Chiariamo: gli elementi per un lavoro di respiro europeo ci son tutti ed è questo che viene sottolineato dalle recensioni precedenti la mia. Corrado Nuccini mescola con sapienza chitarre a strumentazioni elettroniche, per una volta senza usare chili di pedalini; digita ritmiche hip hop su step sequencer, sgualcendole poi via software alla Funkstorung e mesce con sapienza voci ritmicamente intricate, archi e trombe suonati da un Reverberi, citazioni prese da film fantasy anni '80... manipola anche con cura. Pure in reverse.
Tutte belle ispirazioni e collaborazioni, è il risultato complessivo a non prendermi del tutto: fondamentalmente trovo manchi la rara capacità di far incontrare culture senza assoggettarle, rendendone ancora possibile la distinzione. Esagerando, è un po' come se Vanilla Ice sfornasse un nuovo lavoro dopo essersi acculturato per un anno su The Wire.
Cioè, non voglio insinuare che il rap siano buoni a farlo solo i neri di pelle, la storia musicale degli ultimi 25 anni è piena di rapper anemici, dai Beastie Boys ad Eminem, la vitiligine è venuta pure a Michael Jackson (see, come no). Se rappi però i casi sono due: o ti senti niggaz dentro, anche se sei islandese, oppure stravolgi l'hip hop come fanno Robert del Naja e certi tizi di Oakland. Invece, pur riuscendo sovente a saltellare tipo tappeto elastico per guardare negli occhi Dose One, il disco di Nuccini utilizza alcune parti vocali che faranno storcere il naso agli indie fan (ascoltate la traccia #2 e ditemi a chi somiglia).

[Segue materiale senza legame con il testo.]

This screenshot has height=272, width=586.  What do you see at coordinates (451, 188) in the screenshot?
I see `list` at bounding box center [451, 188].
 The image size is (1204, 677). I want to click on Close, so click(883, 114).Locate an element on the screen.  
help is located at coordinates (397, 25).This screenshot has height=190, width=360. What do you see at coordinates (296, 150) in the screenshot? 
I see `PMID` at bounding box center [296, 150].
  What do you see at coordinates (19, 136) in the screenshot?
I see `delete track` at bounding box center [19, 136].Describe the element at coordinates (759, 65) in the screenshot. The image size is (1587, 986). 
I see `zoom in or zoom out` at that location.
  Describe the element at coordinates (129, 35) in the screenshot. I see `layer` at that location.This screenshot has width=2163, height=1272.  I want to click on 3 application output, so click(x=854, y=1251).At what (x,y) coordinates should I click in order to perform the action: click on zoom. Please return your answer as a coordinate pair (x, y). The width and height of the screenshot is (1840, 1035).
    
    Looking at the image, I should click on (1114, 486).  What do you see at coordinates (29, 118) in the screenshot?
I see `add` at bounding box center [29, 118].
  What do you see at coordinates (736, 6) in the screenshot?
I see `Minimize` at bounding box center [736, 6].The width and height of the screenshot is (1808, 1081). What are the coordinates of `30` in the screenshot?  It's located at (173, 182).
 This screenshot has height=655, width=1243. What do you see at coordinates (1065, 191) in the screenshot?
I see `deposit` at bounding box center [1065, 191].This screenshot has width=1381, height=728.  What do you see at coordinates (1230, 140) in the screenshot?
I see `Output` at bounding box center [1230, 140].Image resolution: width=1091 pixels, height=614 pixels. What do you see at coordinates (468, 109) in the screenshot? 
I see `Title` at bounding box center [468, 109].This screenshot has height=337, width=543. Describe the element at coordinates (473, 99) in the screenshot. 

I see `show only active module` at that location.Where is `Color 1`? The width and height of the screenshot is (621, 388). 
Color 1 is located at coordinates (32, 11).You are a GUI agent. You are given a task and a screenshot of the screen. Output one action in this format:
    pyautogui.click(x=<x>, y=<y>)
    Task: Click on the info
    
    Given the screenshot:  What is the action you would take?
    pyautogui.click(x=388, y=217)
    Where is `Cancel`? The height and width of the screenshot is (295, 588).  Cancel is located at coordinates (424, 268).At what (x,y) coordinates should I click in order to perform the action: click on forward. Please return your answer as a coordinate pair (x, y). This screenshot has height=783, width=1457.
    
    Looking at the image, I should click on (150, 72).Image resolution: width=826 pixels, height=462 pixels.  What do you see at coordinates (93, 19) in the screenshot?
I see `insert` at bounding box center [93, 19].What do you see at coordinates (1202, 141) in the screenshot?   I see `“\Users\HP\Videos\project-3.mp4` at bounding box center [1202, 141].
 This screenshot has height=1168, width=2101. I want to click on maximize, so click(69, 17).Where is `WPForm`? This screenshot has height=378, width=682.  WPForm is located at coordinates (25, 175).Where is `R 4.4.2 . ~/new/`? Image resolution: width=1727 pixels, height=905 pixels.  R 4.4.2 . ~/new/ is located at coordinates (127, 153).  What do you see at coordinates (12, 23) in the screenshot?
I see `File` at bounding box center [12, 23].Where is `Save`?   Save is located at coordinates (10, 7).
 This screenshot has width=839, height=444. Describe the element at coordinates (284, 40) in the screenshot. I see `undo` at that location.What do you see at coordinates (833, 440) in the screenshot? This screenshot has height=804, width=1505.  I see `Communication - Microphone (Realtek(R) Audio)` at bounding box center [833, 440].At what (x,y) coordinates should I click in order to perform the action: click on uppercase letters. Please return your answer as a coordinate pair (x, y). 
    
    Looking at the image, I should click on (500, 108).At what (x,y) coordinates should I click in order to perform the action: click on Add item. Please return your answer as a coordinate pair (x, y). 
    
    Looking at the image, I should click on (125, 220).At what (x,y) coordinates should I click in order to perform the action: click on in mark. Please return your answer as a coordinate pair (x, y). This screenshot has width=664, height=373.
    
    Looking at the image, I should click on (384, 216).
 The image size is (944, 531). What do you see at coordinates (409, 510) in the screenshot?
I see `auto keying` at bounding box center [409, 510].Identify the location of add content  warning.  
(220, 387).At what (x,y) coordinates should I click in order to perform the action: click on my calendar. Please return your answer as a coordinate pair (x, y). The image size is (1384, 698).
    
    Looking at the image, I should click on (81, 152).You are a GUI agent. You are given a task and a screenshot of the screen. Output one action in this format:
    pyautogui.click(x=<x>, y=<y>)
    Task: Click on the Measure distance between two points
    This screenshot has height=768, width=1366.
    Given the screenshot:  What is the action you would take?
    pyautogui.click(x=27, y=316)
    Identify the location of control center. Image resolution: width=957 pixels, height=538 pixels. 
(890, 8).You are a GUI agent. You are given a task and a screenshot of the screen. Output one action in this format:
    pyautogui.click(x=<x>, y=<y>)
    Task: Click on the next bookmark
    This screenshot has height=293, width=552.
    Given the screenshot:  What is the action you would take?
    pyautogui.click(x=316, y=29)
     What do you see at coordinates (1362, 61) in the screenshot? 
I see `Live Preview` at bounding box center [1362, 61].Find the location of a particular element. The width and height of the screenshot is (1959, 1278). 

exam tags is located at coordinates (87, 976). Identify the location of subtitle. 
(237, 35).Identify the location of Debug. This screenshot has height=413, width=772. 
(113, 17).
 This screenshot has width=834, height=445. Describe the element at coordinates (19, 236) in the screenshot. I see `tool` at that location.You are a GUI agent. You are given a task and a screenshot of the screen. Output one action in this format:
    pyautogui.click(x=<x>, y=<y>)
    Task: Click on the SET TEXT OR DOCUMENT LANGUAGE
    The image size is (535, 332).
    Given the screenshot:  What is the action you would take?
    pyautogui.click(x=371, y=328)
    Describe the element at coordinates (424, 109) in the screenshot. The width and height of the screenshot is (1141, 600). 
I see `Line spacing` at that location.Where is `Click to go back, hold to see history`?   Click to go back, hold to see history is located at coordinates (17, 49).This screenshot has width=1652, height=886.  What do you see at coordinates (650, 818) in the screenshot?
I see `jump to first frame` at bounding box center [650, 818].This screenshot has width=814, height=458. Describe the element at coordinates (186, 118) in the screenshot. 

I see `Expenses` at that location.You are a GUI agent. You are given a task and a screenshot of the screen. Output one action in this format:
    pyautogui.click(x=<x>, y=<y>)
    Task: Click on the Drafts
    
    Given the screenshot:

Pure la produzione mostra buone intuizioni nello strumentale "Tradition & Abstraction", nelle chitarre al contrario di "Girls Are Laughing" e nel solo di tromba che termina "To Take A French Leave", cadendo di stile altrettanto frequentemente quando capitano certi montaggi un po' sfocati (uno su tutti: "God Is The Spider") conditi da accompagnamenti orchestrali ai limiti della stucchevolezza. Preciso ulteriormente: sono solito ascoltare per godere, non per le pippe intellettualoidi che mi faccio, certo, sapendo però come prenderne le distanze.
So che il genere di trovate proposte in “Matters Of Love And Death” va oggi di moda, basti vedere l'impatto di progetti come i 13&god. Forse in Italia siamo ancora provincialotti in parte, o forse lo sono io che vivo a Lonate Pozzolo, ma trovo leggere forzature e poca naturalezza. Probabilmente quando diverremo “One nation one tribe” sul serio - e non solo in una hit dei primi '90 firmata Shamen - riuscirò a sentire “100% original” anche i sushi bar serviti in abiti tirolesi. Non manca molto: uno dei miei pizzaioli preferiti è cinese e lavora a Busto Arsizio (si, esatto, La terra di Merdor), ma oggi i tentativi come questo riescono solo a farmi palpare l'onestà ed il coraggio di mettersi in gioco, qualità che per ora servono a risplendere giusto per un attimo in un panorama ancorato al vecchiume come quello nostrano.